情報セキュリティマネジメント試験 情報セキュリティマネジメント試験 平成29年度春期 午前15: ディジタルフォレンジックスの説明として,適切なものはどれか。

情報セキュリティマネジメント試験 平成29年度春期 午前
Q 1515 / 50
ディジタルフォレンジックスの説明として,適切なものはどれか。

問題本文

ディジタルフォレンジックスの説明として,適切なものはどれか。

選択肢

  • .あらかじめ設定した運用基準に従って,メールサーバを通過する送受信メールをフィルタリングすること
  • .外部からの攻撃や不正なアクセスからサーバを防御すること
  • .磁気ディスクなどの書換え可能な記憶媒体を廃棄する前に,単に初期化するだけではデータを復元できる可能性があるので,任意のデータ列で上書きすること
  • .不正アクセスなどコンピュータに関する犯罪に対してデータの法的な証拠性を確保できるように,原因究明に必要なデータの保全,収集,分析をすること

正解

. 不正アクセスなどコンピュータに関する犯罪に対してデータの法的な証拠性を確保できるように,原因究明に必要なデータの保全,収集,分析をすること

解説

本問はディジタルフォレンジックスの定義を問う。ディジタルフォレンジックスとは、不正アクセスやコンピュータ犯罪の発生時に、法的な証拠性を保ったままデータを保全・収集・分析し、原因究明や証拠提示に役立てる技術・手続をいう。
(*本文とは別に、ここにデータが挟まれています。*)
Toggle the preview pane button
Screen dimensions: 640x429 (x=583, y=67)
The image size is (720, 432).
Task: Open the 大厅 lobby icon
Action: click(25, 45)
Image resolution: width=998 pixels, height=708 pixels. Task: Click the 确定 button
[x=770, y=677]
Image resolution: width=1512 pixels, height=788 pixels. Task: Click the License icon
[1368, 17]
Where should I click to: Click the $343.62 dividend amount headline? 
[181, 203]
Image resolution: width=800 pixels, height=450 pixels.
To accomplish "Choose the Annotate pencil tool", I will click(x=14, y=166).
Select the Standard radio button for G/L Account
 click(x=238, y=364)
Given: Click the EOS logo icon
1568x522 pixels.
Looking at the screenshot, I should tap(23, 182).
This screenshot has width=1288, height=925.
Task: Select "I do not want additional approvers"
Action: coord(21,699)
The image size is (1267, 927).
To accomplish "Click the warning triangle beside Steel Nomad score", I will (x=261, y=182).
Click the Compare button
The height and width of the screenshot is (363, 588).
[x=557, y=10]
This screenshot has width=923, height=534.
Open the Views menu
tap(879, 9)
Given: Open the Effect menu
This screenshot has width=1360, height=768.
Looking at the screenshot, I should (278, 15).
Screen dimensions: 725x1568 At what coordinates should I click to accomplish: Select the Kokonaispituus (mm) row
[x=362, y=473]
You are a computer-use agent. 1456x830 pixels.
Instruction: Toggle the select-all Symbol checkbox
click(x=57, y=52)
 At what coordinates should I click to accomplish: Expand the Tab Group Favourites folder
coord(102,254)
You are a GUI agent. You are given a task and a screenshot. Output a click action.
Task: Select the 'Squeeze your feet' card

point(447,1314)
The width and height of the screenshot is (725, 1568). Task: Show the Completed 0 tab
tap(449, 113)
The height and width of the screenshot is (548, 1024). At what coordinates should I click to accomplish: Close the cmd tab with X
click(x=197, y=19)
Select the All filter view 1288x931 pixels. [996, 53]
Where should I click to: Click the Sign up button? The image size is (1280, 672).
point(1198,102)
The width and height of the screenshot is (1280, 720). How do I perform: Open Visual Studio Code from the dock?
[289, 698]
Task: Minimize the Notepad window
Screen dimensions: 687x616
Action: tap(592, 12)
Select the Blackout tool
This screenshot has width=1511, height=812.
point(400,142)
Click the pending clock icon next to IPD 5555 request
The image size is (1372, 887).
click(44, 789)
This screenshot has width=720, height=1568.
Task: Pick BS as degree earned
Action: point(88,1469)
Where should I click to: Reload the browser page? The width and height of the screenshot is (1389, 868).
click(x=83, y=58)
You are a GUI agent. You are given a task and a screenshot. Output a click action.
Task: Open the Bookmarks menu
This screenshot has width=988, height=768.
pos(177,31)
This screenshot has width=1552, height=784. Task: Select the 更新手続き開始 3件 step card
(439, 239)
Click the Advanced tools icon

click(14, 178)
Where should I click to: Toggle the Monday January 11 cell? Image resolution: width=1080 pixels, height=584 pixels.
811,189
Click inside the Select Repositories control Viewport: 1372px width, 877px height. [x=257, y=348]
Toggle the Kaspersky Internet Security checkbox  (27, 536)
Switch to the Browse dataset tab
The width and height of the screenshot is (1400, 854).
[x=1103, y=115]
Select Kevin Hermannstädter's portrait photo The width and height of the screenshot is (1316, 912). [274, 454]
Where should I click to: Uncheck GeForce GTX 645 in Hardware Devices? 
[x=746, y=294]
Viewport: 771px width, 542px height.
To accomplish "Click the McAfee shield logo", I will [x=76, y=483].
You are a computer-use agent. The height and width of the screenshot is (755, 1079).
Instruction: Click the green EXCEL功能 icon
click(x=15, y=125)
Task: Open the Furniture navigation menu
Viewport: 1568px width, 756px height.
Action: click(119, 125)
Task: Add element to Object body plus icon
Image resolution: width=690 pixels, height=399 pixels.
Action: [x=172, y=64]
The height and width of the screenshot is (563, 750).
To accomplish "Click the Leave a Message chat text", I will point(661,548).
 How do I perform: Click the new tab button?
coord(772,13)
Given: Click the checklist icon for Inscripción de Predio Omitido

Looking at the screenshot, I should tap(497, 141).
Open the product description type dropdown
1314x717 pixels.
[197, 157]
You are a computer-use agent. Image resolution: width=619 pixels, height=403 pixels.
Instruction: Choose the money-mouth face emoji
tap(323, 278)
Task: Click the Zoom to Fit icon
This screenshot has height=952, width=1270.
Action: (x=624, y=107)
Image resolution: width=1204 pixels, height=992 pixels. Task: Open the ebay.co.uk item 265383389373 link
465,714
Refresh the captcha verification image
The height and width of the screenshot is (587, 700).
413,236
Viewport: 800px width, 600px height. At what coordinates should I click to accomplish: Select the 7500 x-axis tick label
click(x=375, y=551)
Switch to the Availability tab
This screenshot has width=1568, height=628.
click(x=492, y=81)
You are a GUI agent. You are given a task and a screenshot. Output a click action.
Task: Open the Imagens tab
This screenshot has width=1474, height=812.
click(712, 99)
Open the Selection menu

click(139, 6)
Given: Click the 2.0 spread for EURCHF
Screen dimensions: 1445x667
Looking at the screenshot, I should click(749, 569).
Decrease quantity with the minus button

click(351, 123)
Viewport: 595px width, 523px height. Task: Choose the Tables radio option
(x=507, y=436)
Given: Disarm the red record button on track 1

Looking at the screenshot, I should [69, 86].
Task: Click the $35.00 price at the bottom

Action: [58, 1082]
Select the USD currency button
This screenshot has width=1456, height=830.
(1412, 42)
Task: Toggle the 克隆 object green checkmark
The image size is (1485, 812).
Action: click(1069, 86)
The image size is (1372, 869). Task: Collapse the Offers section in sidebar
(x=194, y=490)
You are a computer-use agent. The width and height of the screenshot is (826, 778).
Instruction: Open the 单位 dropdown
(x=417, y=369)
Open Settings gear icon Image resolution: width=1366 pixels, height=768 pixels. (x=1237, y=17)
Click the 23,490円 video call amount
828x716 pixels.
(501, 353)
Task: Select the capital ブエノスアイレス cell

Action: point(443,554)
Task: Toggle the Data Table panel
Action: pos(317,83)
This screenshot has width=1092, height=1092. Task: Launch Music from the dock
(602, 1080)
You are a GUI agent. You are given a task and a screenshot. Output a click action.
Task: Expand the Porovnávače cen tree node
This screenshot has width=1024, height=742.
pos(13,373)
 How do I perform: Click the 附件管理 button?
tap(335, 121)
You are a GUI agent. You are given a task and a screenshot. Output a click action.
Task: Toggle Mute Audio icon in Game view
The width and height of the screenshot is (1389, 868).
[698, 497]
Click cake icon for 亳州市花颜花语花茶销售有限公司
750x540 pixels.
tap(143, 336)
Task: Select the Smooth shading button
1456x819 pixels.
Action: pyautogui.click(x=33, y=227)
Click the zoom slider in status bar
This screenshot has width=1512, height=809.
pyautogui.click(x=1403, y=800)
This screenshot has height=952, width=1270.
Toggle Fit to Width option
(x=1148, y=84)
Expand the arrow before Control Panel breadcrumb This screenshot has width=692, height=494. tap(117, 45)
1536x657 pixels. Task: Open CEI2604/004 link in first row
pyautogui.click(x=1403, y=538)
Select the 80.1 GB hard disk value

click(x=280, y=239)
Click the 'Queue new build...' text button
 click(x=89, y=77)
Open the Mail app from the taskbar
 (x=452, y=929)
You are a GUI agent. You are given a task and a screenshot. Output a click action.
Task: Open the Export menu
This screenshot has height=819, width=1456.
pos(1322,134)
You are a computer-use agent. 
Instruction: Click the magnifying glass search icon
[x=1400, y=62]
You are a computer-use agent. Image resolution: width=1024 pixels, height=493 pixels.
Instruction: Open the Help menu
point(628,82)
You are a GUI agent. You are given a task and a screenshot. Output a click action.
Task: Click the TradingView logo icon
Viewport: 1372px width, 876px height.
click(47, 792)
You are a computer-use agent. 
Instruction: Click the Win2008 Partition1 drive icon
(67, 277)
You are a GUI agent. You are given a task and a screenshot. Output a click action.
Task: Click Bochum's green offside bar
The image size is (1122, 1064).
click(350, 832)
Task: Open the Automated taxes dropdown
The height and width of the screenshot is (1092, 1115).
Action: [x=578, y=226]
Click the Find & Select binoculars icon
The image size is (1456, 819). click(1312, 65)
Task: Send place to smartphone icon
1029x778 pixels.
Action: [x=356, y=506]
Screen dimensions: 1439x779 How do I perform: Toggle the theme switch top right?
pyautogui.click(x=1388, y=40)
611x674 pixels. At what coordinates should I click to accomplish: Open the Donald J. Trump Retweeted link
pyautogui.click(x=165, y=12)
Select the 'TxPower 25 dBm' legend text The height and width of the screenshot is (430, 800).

正解はエで、証拠性確保のためのデータの保全・収集・分析が中核である。

選択肢ごとの解説

  • .誤り。運用基準に従ってメールをフィルタリングするのはメールフィルタリングの説明であり、フォレンジックスではない。
  • .誤り。攻撃や不正アクセスからサーバを守るのは防御策(ファイアウォールやIPSなど)であり、事後の証拠保全を行うフォレンジックスとは異なる。
  • .誤り。媒体廃棄前に任意のデータで上書きするのはデータの完全消去(データ消去・サニタイズ)であり、フォレンジックスとは目的が異なる。
  • .正しい。法的な証拠性を確保しつつデータの保全・収集・分析を行うことがディジタルフォレンジックスである。